Authorization bypass in GitLab Enterprise Edition's virtual registry cleanup policy feature allows authenticated users to read or modify cleanup policy settings belonging to groups they do not own. Affected versions span all GitLab EE releases from 18.6 through 18.11.5, 19.0 through 19.0.2, and 19.1.0. Exploitation requires a valid GitLab EE account but no elevated privileges; no public exploit code exists and this is not in CISA KEV at time of analysis.
Confidential issue references in GitLab CE/EE public projects are exposed to unauthenticated users due to missing authorization checks (CWE-862). Affecting all GitLab versions from 17.5 through 18.11.5, 19.0.0-19.0.2, and 19.1.0, this flaw enables any unauthenticated remote attacker to retrieve references to confidential issues on public projects - potentially revealing issue IDs, titles, or internal metadata that project owners explicitly restricted. No public exploit code or CISA KEV listing exists at time of analysis; however, the unauthenticated, low-complexity network vector makes this trivially automatable for reconnaissance against large GitLab installations.
Incorrect authorization in GitLab Enterprise Edition's DAST site profile management exposes stored secrets to users with the Developer role under certain conditions. Affecting all GitLab EE releases from 13.11 through the recently patched 18.11.6, 19.0.3, and 19.1.1, the flaw allows a lower-privileged authenticated user to read secrets - such as authentication credentials or API tokens - embedded in DAST site profiles they should not have access to. No public exploit code or CISA KEV listing has been identified at time of analysis, and the high attack complexity (AC:H) implies specific conditions must align for exploitation to succeed.

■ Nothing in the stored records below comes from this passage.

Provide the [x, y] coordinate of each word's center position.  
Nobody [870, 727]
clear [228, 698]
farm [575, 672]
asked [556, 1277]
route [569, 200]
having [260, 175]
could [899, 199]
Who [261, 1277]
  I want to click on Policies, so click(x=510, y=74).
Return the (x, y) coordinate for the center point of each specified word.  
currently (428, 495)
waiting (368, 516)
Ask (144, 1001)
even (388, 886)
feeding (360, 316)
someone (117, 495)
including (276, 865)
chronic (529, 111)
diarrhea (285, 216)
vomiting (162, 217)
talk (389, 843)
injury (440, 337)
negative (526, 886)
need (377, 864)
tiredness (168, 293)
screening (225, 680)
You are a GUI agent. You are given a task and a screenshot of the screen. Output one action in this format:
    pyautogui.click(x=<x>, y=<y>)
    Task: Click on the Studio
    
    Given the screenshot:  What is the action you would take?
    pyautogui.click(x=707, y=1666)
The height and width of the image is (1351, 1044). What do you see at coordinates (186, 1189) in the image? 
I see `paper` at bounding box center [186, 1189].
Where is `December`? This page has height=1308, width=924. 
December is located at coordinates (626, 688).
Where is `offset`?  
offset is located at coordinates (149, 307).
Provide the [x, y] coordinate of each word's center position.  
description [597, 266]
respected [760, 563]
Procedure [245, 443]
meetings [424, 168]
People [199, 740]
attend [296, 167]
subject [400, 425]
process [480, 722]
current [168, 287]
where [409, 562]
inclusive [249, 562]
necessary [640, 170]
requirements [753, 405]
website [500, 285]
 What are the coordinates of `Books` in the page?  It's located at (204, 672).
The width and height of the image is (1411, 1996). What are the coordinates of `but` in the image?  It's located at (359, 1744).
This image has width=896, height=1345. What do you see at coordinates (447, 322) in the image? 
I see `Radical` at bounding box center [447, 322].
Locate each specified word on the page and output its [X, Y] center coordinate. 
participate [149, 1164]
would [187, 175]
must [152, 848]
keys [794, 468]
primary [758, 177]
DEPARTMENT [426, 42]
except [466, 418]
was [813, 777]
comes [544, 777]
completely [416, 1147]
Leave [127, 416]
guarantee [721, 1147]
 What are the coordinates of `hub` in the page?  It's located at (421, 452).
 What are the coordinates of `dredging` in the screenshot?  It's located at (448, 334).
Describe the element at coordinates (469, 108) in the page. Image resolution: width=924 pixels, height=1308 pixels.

Sensitive data exposure in GitLab CE/EE affects all instances running versions from 9.3 through 18.11.5, 19.0 through 19.0.2, and 19.1.0, where under certain conditions a CI/CD API endpoint fails to adequately filter sensitive information before writing it to application logs. A high-privileged local actor who can access application log files on the GitLab server may recover sensitive data that should never have been persisted. No public exploit code exists and this vulnerability is not listed in CISA KEV, indicating no confirmed active exploitation at time of analysis.
Content injection in GitLab CE/EE via improper Snippet input validation permits authenticated low-privilege users to conceal arbitrary content within Snippets, affecting all versions from 14.8 through 19.1.0. Despite being tagged as Code Injection (CWE-94) with RCE in vendor-supplied tags, the published CVSS score of 4.3 with only low integrity impact (I:L) indicates the vendor-confirmed impact is scoped to content concealment rather than full remote code execution. Patches are available in versions 18.11.6, 19.0.3, and 19.1.1; no public exploit and no CISA KEV listing have been identified at time of analysis.
Incorrect authorization in GitLab CE/EE's group packages feature exposes package metadata from projects where the Package Registry has been explicitly disabled, allowing any authenticated Reporter-level group member to enumerate package names, versions, and publish timestamps that project owners intended to restrict. The flaw spans a very wide version range - all 13.6+ releases up to the newly-issued fixes in 18.11.6, 19.0.3, and 19.1.1 - meaning a large proportion of self-hosted GitLab deployments are affected. No public exploit code has been identified at time of analysis, and the vulnerability is not listed in CISA KEV.